I vantaggi per i dipendenti
I benefici sono certamente tanti e di vario peso, anche se non possiamo pensare alle politiche di welfare come la panacea di tutti i mali. Come già detto, si tratta di una forma alternativa di retribuzione, che non va ad eliminare la forma classica inclusa in busta paga, ma la va ad affiancare.
Ciò che sicuramente possiamo annoverare tra gli aspetti positivi troviamo:
- L’accesso a servizi spesso onerosi
- Un aumento del potere d’acquisto, grazie ad esempio all’accesso a tariffe agevolate o a sconti
- Il valore dei beni e servizi ricevuti nell’ambito del piano non fa reddito e non è tassato
- Una migliore conciliazione del tempo tra vita privata e vita professionale, con accesso ad attività ricreative o sportive
I vantaggi per l’azienda
I dati dimostrano che un piano strutturato di welfare apre a diversi benefici, senza intaccare la sostenibilità di lungo periodo del piano economico dell’impresa.
Cosa ci guadagnano gli imprenditori e quali opportunità si possono cogliere?
- Il welfare consente di ottimizzare le spese attraverso una riduzione del costo del lavoro
- I costi sono deducibili dal reddito imponibile d’impresa
- Rappresenta una potente leva di employer branding, diminuisce il turnover del personale e attira nuovi potenziali talenti
- Favorisce un clima più sereno e un conseguente aumento della produttività: è dimostrato che i dipendenti “felici” sono più performanti e dimostrano un maggior coinvolgimento.
Welfare aziendale svantaggi
Non esistono svantaggi sostanziali che porterebbero a dire un no assoluto all’introduzione di iniziative di welfare.
Per i dipendenti un piccolissimo punto a sfavore riguarda la penalizzazione, seppur minima, nel calcolo della pensione futura. Il risvolto positivo della medaglia è che potrebbe essere annullata destinando tutto o parte del conto welfare alla previdenza complementare.
Per l’impresa si tratta sicuramente di un impiego dispendioso in termini di tempo, risorse umane ed economiche. Ma se il ritorno ha un valore maggiore dell’effort iniziale, ne vale la pena, no?!
Come attivare un piano di welfare aziendale
Il piano può essere definito in autonomia dal datore di lavoro senza il coinvolgimento dei dipendenti e delle rappresentanze sindacali (a meno che non si tratti di conversione in premi di produzione).

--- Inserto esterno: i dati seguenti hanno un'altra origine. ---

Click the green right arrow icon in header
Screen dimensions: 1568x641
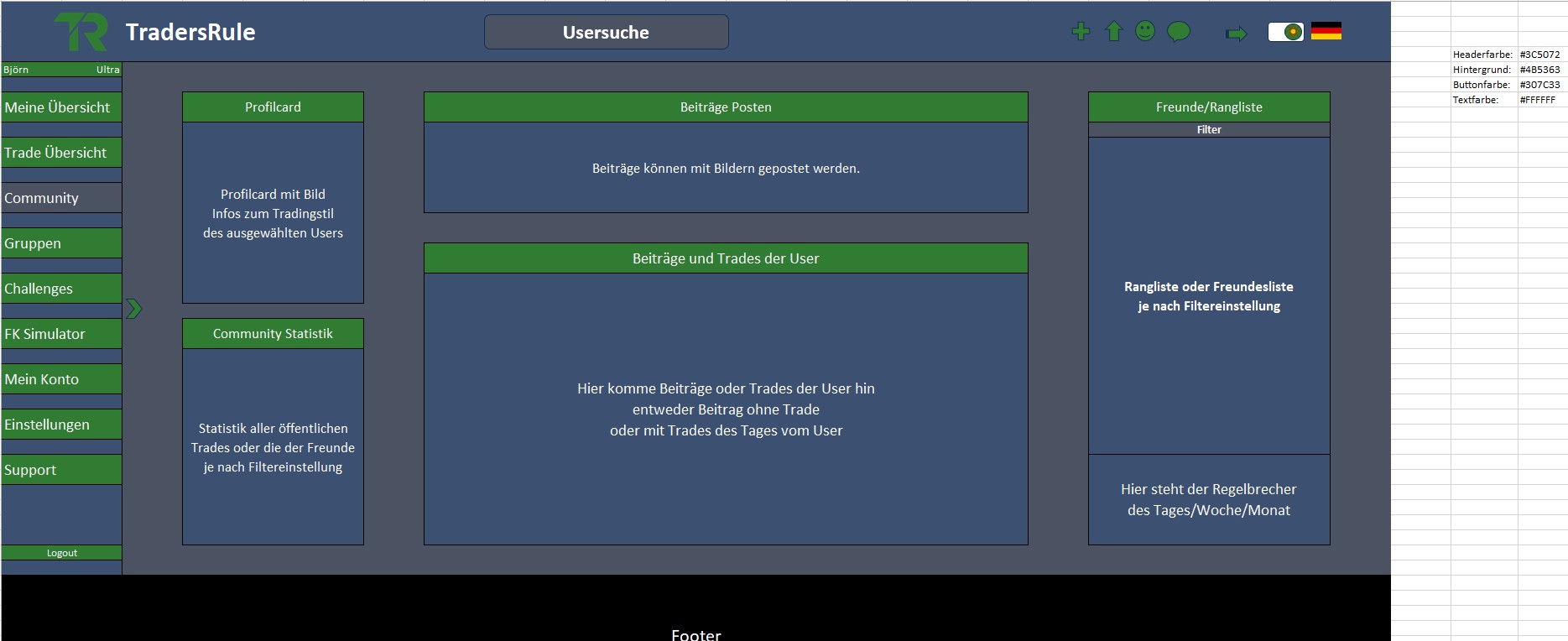[x=1236, y=34]
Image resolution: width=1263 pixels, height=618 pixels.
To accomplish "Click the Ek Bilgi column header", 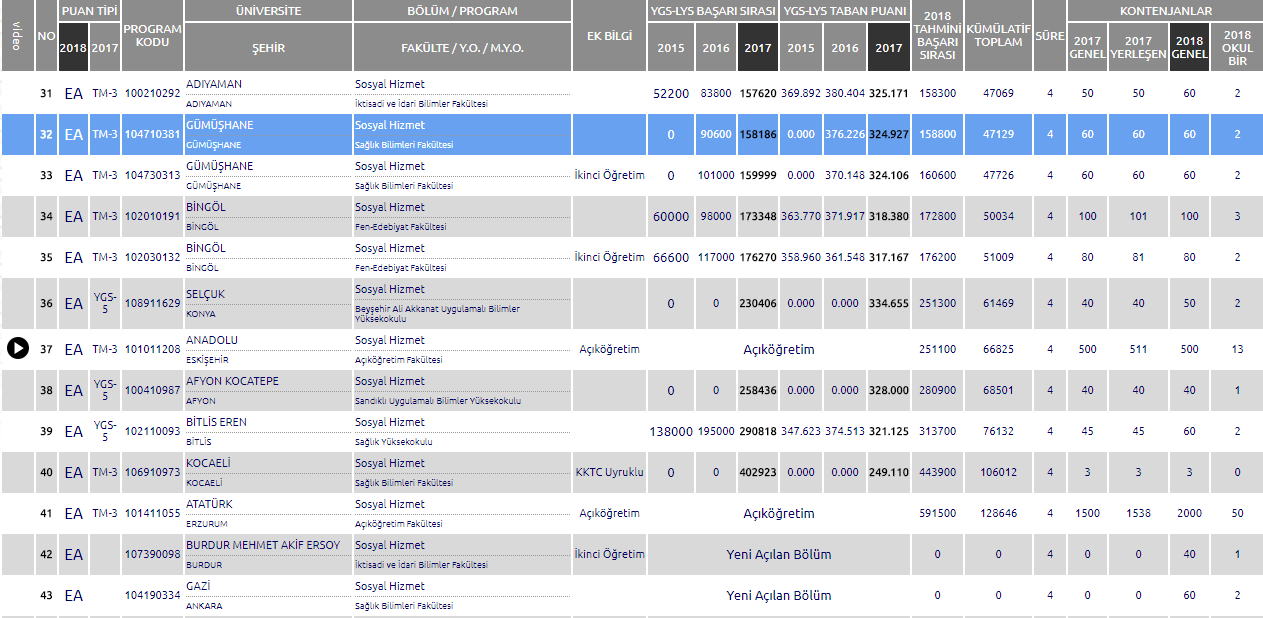I will click(610, 36).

Con il progressivo diffondersi delle politiche di welfare aziendale, diverse società hanno realizzato piattaforme o portali specifici per l’erogazione dei servizi. Attraverso questi strumenti i lavoratori possono effettuare la scelta dei benefit messi a disposizione dall’azienda fino ad esaurimento del proprio “tesoretto”.
Qualunque strada venga scelta, l’importante è informare bene i dipendenti su tutte le opzioni e le modalità per accedere ai servizi.
Un obiettivo da centrare
Per procedere nella giusta direzione sarebbe opportuno recuperare informazioni preziose direttamente dal personale attraverso questionari e chiacchierate informali che facciano emergere i reali bisogni da colmare.
Un secondo consiglio è quello di fissare un budget e fare una stima preventiva delle spese, in modo da non arrivare del tutto impreparati al momento dell’erogazione del benefit.
È sempre utile farsi assistere da consulenti esperti che sappiano guidare l’azienda verso il percorso di attivazione e mantenimento, a regime, del piano welfare e che possano anche aiutare i dipendenti in caso di dubbi e difficoltà.
In conclusione, il welfare aziendale si dimostra essere in forte crescita. E oggi più che mai le aziende sono capaci di lanciare un forte segnale di vicinanza alla propria squadra adottando uno strumento che ha al contempo una funzione sociale e di sostegno al reddito, di cui possono beneficiare intere famiglie.